LONDRA – E' iniziata l'era di Novak Djokovic: da lunedì il serbo diventerà il nuovo numero uno del mondo. Ma l'impresa avrebbe avuto un gusto agrodolce fosse stata preceduta da una sconfitta in finale a Wimbledon.
Il serbo ha invece giocato quella che lui stesso ha definito "la mia miglior partita sull'erba di sempre". In poco più di un'ora si è trovato in vantaggio di due set contro il campione in carica, sul campo dove Nadal non perdeva dal 2007.
E in poco meno di due ore e mezza Djokovic ha chiuso 6-4 6-1 1-6 6-3 realizzando il suo sogno di bambino, alzare al cielo il trofeo di Wimbledon. Quando Rafa Nadal ha sbagliato l'ultimo passante della finale Novak Djokovic è scoppiato in un pianto di gioia, si è gettato a terra e, un po' come Francesca Schiavone a Parigi, ha mangiato qualche filo dell'erba del Centrale di Wimbledon.

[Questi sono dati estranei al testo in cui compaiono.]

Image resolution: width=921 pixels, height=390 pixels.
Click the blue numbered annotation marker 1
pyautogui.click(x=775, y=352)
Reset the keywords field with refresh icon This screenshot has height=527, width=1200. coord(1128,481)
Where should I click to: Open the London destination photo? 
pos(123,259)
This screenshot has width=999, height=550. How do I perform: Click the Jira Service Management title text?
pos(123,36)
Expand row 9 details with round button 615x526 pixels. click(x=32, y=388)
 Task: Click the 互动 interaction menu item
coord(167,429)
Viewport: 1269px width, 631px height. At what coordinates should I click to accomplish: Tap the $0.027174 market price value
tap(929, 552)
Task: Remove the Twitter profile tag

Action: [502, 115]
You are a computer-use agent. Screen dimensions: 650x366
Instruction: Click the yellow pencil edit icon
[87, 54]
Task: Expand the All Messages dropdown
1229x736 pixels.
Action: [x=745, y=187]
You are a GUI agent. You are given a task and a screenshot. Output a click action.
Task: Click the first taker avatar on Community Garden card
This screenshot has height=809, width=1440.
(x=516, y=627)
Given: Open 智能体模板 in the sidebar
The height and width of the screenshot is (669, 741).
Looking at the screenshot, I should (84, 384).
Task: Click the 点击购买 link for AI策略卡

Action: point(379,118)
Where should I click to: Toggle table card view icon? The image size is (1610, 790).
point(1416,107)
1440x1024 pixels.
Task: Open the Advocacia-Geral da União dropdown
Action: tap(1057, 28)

"Non era un'esultanza preparata" ha spiegato il serbo in conferenza stampa, "mi sono sentito un po' come un animale in effetti, ma volevo provare di cosa sapesse: devo dire che è buona". Una vittoria che arriva al termine, e al culmine, di una stagione straordinaria, in cui ha perso solo una partita, contro il miglior Roger Federer di sempre sulla terra rossa, in cui ha sconfitto Nadal cinque volte su cinque e su tre superfici diverse: terra battuta, cemento e ora erba.
"E' stato un processo lungo" ha spiegato, "quello che mi ha portato a trovare il modo di reggere le pressioni che avevo intorno a me, e di superarle". Un processo nel quale la vittoria in Coppa Davis nel 2010 ha avuto un ruolo determinante. "Dopo quel trionfo" ha spiegato Nole, "ero pieno di energia, volevo tornare in campo, vincere altri tornei. Ha ragione mia madre: ho perso la paura, ho iniziato a credere nelle mie capacità più che mai".
Riuscire a giocare, e vincere, la finale del torneo più ambito e più prestigioso non è solo la realizzazione di un sogno, è il compimento di un percorso che ha visto il serbo affrontare e superare difficoltà ben più grandi di quelle che si possono vivere nell'universo limitato di un campo da tennis.
"Questo successo" ha concluso Djokovic, "mi fa ricordare i giorni della mia infanzia, tutto quello che ho passato, gli anni della guerra, la decisione di lasciare la mia casa a undici anni per andare in Germania e diventare un tennista, e allora il tennis non era uno degli sport più popolari in Serbia".
La finale ha dimostrato anche che Djokovic è ormai la nemesi di Nadal. "Se un giocatore ti batte cinque volte in un anno" ha commentato il maiorchino, "è perché evidentemente il tuo gioco non riesce a fargli male. Oggi ho giocato troppo corto, poco aggressivo, e soprattutto ho giocato male i punti importanti, quelli nei quali si è decisa la partita".
Oggi, ha aggiunto il maiorchino, "il suo livello di gioco è migliore del mio e sta a me adesso trovare le soluzioni. E probabilmente l'aspetto mentale per me è più importante adesso. Perché, in fondo, il tennis è semplice.
E io ho sempre creduto che questo livello non dura per sempre. Non era per sempre il mio, quando l'anno scorso vincevo tre Slam. Non lo è per Djokovic adesso. Ora devo solo continuare a lottare e aspettare il momento giusto per tornare a batterlo".